I don't sell I/O rather just teach for them for primarily emphasis for in hospital education and if the need be also for EMS. So increasing sales really does not affect me; but I much rather see and IO placed than a peripheral cut down performed (which is very timely, costly and high infection rate) for either a short term usage IV therapy or for any true emergency criteria. (in fact many physicians are no longer exposed to that skill). Nothing irritates me more than to see a resident that has acquired the "new skill" (central lines) or even an experienced Doc finally has that opportunity to place one in... and jumps on it! The costs of central lines is extreme (as well doubtful reimbursement will be paid with the new regulations), x-ray to confirm and not to even discuss the dangers to patients (pneumo's, embolism, etc) all in the sake of ... "I got to place one in".. ego's. The same as an EMS provider ensuring that their next patient meets their protocols to play with a new toy!...

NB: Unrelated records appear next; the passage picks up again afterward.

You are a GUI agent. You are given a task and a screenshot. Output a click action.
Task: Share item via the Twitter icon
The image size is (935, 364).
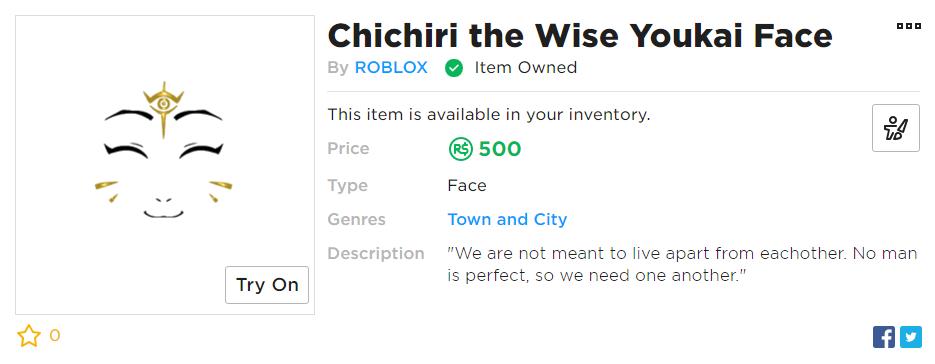point(911,337)
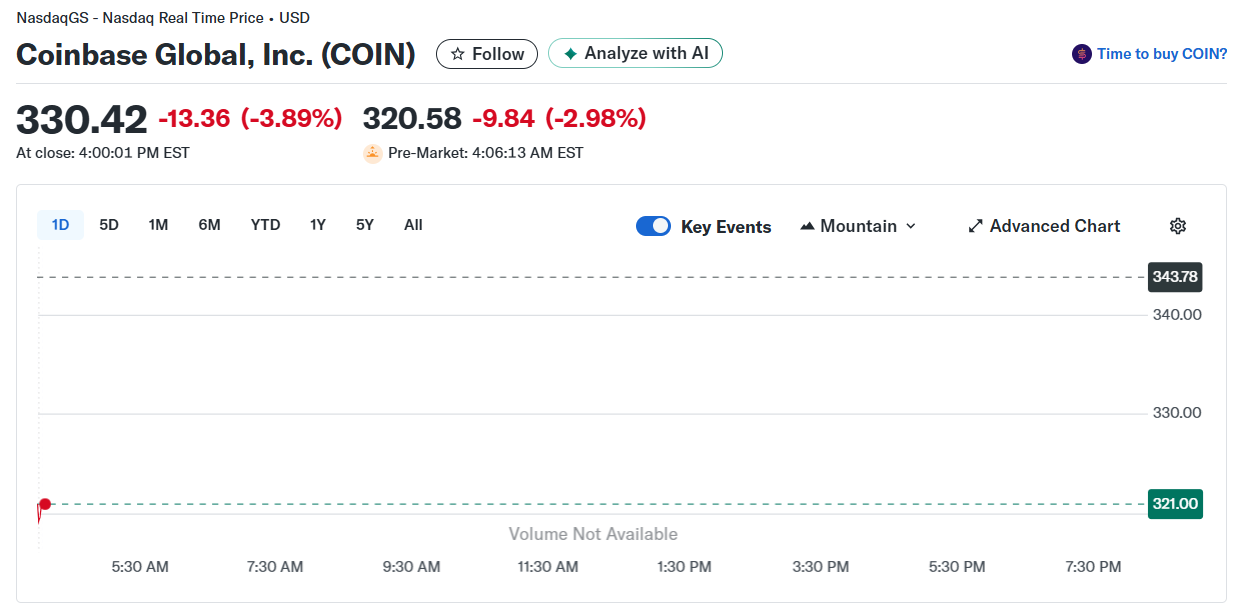Open the Time to buy COIN? link
Image resolution: width=1247 pixels, height=611 pixels.
pos(1162,54)
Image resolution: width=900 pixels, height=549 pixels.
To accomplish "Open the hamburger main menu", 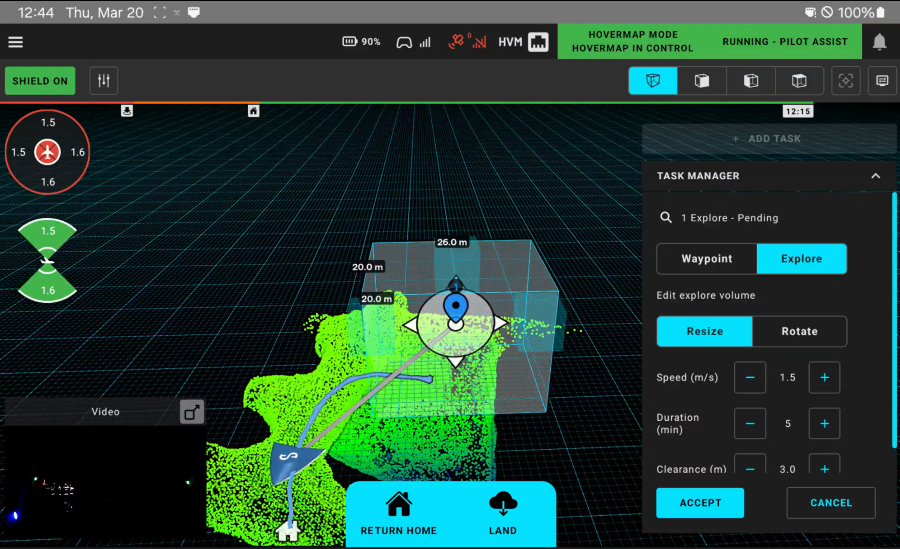I will (x=16, y=42).
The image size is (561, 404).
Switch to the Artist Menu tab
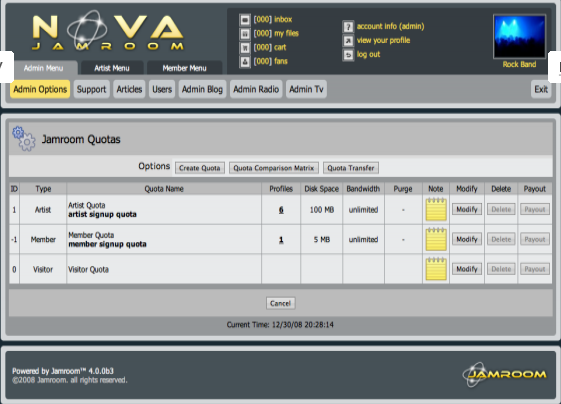(112, 68)
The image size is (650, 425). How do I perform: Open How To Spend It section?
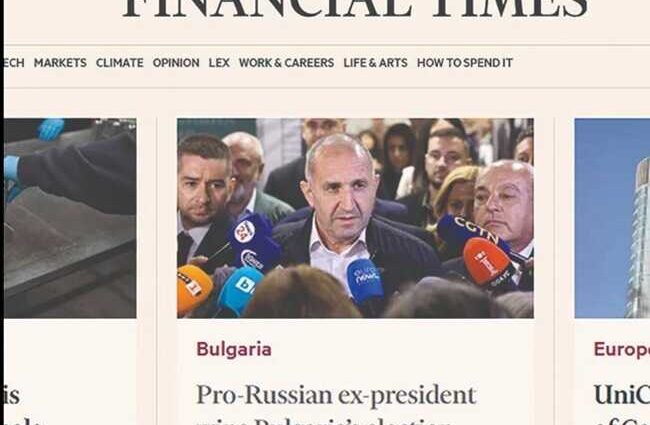(465, 63)
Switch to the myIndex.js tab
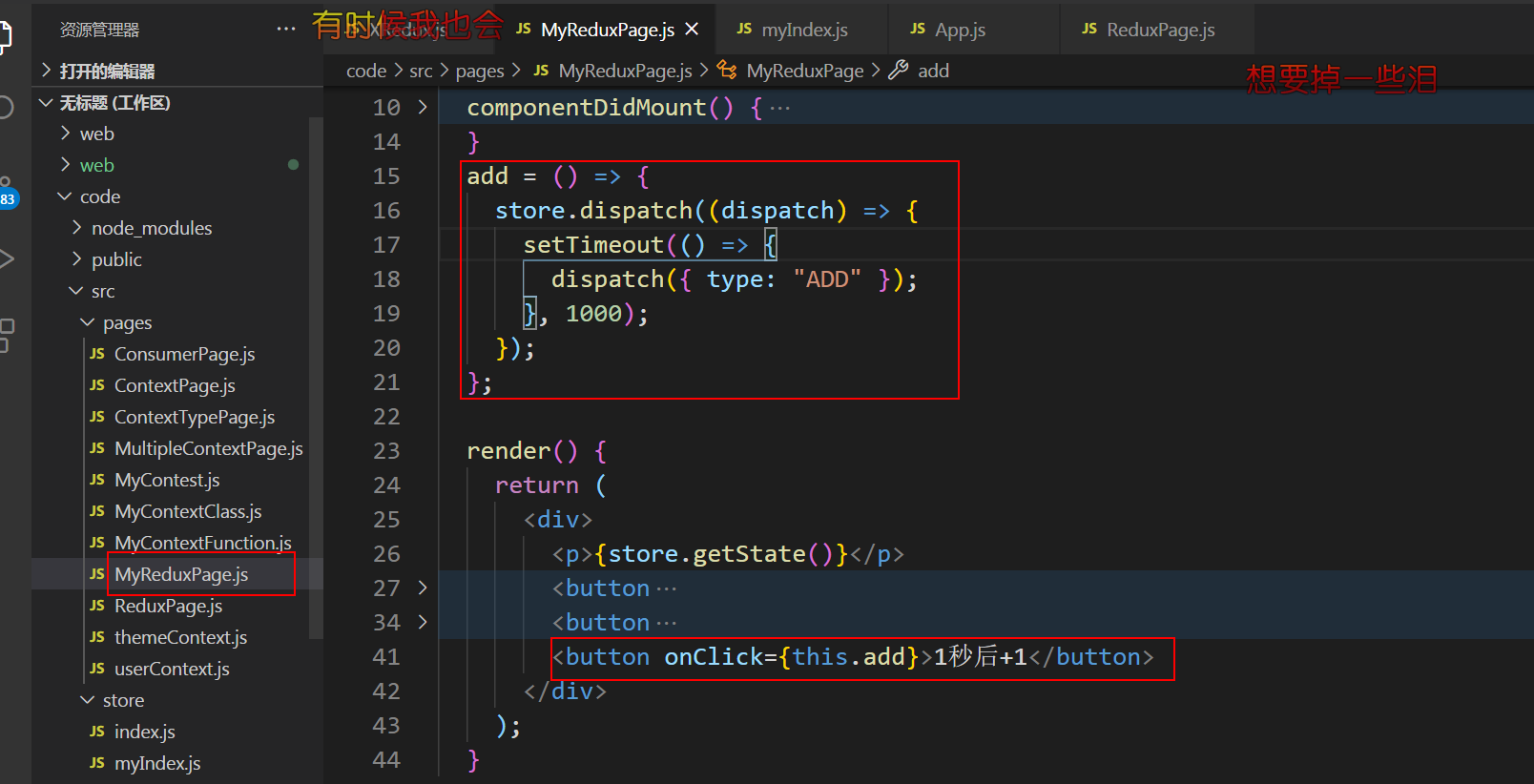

IO's are NOT new. In fact was used very widely in WWI (per corpsman) and the one of the few reasons it was not continued was corpsman was not utilized in the civilian setting and hence IV's were started only at hospital settings. So this is not a new procedure or invention.. new methods .. yes but that is about all. I started my first IO on a SIDS in 1983 using a spinal needle.... so; really it's a non-debatable technique.

Alike any tool or procedure... we need to emphasize the education behind using it. Alike most EMS skills, it is very, very simplistic.. it is the knowledge of therapy and intervention determines we are either we choose to be technicians or to become clinicians.